## Data to use
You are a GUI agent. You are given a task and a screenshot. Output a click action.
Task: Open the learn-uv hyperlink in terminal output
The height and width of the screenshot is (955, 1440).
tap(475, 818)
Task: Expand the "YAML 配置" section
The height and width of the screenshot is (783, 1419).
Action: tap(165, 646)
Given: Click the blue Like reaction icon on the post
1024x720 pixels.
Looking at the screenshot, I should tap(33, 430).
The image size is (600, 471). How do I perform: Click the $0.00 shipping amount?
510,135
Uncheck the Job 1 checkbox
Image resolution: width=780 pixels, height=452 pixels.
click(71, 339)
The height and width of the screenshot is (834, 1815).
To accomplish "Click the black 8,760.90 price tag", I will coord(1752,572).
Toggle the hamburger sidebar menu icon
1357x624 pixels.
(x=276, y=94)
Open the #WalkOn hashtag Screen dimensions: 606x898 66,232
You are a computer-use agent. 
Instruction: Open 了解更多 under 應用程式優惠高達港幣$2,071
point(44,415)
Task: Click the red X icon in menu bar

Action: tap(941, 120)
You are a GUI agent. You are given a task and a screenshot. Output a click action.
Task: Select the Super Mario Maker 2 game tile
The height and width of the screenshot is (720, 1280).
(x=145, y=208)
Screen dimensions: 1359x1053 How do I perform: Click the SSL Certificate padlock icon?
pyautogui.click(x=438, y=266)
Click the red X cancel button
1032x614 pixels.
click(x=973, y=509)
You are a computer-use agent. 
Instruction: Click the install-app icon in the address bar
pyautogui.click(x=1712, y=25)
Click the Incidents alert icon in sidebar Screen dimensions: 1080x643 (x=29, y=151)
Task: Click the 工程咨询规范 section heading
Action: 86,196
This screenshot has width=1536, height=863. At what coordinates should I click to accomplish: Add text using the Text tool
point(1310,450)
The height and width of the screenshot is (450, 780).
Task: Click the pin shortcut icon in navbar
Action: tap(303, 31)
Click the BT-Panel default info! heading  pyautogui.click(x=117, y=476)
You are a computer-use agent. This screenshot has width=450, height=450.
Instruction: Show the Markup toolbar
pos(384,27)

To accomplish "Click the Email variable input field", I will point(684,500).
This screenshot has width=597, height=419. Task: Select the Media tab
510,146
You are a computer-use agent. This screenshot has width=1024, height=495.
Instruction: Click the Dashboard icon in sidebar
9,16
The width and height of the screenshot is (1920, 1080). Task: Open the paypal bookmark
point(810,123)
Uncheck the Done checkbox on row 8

## Given exercise
Reproduce the items above verbatim, starting at the line that contains "Task: Click the red X icon in menu bar" and ending at the line that contains "pyautogui.click(x=1712, y=25)".

## Exercise answer
Task: Click the red X icon in menu bar

Action: tap(941, 120)
You are a GUI agent. You are given a task and a screenshot. Output a click action.
Task: Select the Super Mario Maker 2 game tile
The height and width of the screenshot is (720, 1280).
(x=145, y=208)
Screen dimensions: 1359x1053 How do I perform: Click the SSL Certificate padlock icon?
pyautogui.click(x=438, y=266)
Click the red X cancel button
1032x614 pixels.
click(x=973, y=509)
You are a computer-use agent. 
Instruction: Click the install-app icon in the address bar
pyautogui.click(x=1712, y=25)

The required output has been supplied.